• _DIRECTIONS_:
The entries below contain a stretch that opens with the line containing "Hafna öllum (120, 2509)" and closes with the line containing "Dallas Innovates (109, 881)"; set down that stretch exactly, both ends included, and nothing else.

.....

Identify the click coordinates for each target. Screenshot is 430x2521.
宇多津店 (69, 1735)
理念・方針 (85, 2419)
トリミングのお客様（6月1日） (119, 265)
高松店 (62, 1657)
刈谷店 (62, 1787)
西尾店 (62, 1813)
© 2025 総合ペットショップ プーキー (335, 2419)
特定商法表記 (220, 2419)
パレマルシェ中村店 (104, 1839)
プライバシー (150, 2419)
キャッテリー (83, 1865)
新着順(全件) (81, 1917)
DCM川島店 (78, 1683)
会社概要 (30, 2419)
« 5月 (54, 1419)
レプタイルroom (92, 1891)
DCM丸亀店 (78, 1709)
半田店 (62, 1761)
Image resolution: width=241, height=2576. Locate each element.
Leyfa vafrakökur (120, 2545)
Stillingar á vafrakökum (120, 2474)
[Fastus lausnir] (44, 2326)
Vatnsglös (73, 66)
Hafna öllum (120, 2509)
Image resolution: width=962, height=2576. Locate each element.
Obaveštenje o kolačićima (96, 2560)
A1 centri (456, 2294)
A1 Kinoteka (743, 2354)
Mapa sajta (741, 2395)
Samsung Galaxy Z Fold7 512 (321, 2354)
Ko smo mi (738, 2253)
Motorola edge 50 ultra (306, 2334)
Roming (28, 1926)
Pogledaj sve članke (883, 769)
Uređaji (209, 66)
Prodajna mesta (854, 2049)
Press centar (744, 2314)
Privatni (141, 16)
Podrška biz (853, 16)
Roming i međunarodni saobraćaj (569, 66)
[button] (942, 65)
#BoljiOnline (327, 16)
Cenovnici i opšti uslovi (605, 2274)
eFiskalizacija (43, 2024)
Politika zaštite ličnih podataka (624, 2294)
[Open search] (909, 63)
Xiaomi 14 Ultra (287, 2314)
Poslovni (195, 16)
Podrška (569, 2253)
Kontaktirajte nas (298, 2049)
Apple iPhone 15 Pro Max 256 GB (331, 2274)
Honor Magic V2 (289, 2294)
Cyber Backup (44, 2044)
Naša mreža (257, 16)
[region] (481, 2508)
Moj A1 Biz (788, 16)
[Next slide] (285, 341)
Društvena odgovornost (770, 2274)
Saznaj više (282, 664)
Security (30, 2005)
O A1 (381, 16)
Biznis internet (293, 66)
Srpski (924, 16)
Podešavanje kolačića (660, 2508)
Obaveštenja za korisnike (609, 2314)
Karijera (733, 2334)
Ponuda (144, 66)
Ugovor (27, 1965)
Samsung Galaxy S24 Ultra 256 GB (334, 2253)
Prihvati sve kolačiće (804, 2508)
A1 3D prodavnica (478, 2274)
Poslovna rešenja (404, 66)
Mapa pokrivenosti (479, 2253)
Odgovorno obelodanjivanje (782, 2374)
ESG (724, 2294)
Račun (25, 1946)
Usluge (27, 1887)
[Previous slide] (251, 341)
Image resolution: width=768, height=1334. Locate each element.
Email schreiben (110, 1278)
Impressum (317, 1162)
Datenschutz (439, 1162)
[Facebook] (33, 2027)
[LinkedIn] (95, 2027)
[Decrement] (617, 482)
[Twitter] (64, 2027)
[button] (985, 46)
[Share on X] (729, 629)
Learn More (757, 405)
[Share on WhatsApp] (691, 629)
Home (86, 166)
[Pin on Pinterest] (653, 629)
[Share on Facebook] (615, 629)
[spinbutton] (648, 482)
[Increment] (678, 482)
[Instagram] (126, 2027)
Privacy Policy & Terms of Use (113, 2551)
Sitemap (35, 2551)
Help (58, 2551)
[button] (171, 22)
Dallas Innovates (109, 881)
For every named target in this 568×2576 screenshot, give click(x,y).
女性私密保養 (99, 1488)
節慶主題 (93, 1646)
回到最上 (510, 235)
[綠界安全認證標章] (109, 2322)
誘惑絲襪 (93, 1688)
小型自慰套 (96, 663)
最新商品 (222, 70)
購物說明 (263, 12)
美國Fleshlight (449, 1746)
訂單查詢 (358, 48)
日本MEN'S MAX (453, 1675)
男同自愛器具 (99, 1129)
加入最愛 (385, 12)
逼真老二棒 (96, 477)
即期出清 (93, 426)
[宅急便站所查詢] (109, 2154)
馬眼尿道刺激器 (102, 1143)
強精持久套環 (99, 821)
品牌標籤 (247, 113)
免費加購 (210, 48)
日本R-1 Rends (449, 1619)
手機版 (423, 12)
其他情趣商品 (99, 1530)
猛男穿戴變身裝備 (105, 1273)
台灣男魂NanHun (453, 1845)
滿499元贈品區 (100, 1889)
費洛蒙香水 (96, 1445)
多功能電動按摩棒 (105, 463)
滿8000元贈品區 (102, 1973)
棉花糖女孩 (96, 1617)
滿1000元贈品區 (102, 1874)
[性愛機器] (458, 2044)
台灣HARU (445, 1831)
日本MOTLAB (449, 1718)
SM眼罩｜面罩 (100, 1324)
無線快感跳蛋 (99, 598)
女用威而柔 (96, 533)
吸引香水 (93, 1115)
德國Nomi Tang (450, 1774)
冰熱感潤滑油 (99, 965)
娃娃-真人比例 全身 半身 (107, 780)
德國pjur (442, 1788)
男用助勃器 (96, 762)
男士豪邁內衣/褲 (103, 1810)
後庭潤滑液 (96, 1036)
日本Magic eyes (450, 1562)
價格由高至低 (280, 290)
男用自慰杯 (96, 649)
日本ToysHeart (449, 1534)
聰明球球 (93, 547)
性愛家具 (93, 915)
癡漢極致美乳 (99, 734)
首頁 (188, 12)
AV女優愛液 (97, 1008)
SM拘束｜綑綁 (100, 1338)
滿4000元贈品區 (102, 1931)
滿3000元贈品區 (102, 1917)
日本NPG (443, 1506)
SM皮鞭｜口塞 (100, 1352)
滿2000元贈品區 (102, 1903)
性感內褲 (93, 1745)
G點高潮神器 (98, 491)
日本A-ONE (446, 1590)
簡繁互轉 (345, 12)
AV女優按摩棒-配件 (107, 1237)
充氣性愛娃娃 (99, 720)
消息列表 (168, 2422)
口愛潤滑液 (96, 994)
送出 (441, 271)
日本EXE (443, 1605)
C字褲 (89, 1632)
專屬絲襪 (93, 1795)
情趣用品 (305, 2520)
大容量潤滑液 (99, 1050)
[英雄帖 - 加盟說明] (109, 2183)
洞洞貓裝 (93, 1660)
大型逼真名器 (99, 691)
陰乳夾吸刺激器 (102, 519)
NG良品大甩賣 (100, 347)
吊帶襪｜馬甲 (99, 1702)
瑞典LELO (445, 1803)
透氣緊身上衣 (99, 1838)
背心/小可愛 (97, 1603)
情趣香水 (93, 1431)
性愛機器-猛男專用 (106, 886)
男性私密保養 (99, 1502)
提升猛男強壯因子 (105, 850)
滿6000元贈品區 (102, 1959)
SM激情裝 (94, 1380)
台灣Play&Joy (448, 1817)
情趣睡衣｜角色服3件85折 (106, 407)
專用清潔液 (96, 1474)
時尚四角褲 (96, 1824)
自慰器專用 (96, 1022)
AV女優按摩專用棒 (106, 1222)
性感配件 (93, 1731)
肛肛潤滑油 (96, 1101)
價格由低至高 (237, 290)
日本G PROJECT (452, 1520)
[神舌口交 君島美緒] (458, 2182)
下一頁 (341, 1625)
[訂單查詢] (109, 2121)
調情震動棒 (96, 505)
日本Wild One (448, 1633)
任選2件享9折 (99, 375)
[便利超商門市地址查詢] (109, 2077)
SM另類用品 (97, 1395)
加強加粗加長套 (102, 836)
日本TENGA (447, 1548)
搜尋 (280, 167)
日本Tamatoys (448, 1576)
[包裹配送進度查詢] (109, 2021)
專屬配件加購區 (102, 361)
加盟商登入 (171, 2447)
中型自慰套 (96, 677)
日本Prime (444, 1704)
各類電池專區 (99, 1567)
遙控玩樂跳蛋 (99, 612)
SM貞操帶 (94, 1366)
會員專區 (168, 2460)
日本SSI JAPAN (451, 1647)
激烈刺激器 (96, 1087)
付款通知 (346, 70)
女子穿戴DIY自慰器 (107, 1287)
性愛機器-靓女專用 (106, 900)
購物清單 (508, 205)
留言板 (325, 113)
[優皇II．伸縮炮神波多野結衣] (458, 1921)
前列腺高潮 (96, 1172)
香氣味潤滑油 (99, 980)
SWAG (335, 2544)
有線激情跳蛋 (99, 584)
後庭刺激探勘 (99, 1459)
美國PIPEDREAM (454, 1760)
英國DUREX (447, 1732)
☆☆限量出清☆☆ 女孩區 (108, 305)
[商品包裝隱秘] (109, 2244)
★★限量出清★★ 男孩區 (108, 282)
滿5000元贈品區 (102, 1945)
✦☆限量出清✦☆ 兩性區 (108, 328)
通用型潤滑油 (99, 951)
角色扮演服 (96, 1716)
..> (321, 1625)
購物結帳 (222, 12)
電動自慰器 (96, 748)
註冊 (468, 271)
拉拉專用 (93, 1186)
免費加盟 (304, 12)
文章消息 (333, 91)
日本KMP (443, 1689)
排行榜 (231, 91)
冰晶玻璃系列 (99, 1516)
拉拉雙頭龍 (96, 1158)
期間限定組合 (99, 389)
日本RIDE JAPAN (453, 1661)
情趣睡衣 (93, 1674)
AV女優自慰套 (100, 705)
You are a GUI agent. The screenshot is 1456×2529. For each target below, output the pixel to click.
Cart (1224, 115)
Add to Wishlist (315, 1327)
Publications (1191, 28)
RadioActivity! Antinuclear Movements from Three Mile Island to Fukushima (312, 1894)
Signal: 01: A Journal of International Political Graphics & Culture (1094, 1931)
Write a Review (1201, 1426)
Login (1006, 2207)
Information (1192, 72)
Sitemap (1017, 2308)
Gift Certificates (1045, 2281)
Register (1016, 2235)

.....

• _SOLUTION FOR THIS EXERCISE_:
Hafna öllum (120, 2509)
Image resolution: width=962, height=2576. Locate each element.
Obaveštenje o kolačićima (96, 2560)
A1 centri (456, 2294)
A1 Kinoteka (743, 2354)
Mapa sajta (741, 2395)
Samsung Galaxy Z Fold7 512 (321, 2354)
Ko smo mi (738, 2253)
Motorola edge 50 ultra (306, 2334)
Roming (28, 1926)
Pogledaj sve članke (883, 769)
Uređaji (209, 66)
Prodajna mesta (854, 2049)
Press centar (744, 2314)
Privatni (141, 16)
Podrška biz (853, 16)
Roming i međunarodni saobraćaj (569, 66)
[button] (942, 65)
#BoljiOnline (327, 16)
Cenovnici i opšti uslovi (605, 2274)
eFiskalizacija (43, 2024)
Politika zaštite ličnih podataka (624, 2294)
[Open search] (909, 63)
Xiaomi 14 Ultra (287, 2314)
Poslovni (195, 16)
Podrška (569, 2253)
Kontaktirajte nas (298, 2049)
Apple iPhone 15 Pro Max 256 GB (331, 2274)
Honor Magic V2 (289, 2294)
Cyber Backup (44, 2044)
Naša mreža (257, 16)
[region] (481, 2508)
Moj A1 Biz (788, 16)
[Next slide] (285, 341)
Društvena odgovornost (770, 2274)
Saznaj više (282, 664)
Security (30, 2005)
O A1 (381, 16)
Biznis internet (293, 66)
Srpski (924, 16)
Podešavanje kolačića (660, 2508)
Obaveštenja za korisnike (609, 2314)
Karijera (733, 2334)
Ponuda (144, 66)
Ugovor (27, 1965)
Samsung Galaxy S24 Ultra 256 GB (334, 2253)
Prihvati sve kolačiće (804, 2508)
A1 3D prodavnica (478, 2274)
Poslovna rešenja (404, 66)
Mapa pokrivenosti (479, 2253)
Odgovorno obelodanjivanje (782, 2374)
ESG (724, 2294)
Račun (25, 1946)
Usluge (27, 1887)
[Previous slide] (251, 341)
Image resolution: width=768, height=1334. Locate each element.
Email schreiben (110, 1278)
Impressum (317, 1162)
Datenschutz (439, 1162)
[Facebook] (33, 2027)
[LinkedIn] (95, 2027)
[Decrement] (617, 482)
[Twitter] (64, 2027)
[button] (985, 46)
[Share on X] (729, 629)
Learn More (757, 405)
[Share on WhatsApp] (691, 629)
Home (86, 166)
[Pin on Pinterest] (653, 629)
[Share on Facebook] (615, 629)
[spinbutton] (648, 482)
[Increment] (678, 482)
[Instagram] (126, 2027)
Privacy Policy & Terms of Use (113, 2551)
Sitemap (35, 2551)
Help (58, 2551)
[button] (171, 22)
Dallas Innovates (109, 881)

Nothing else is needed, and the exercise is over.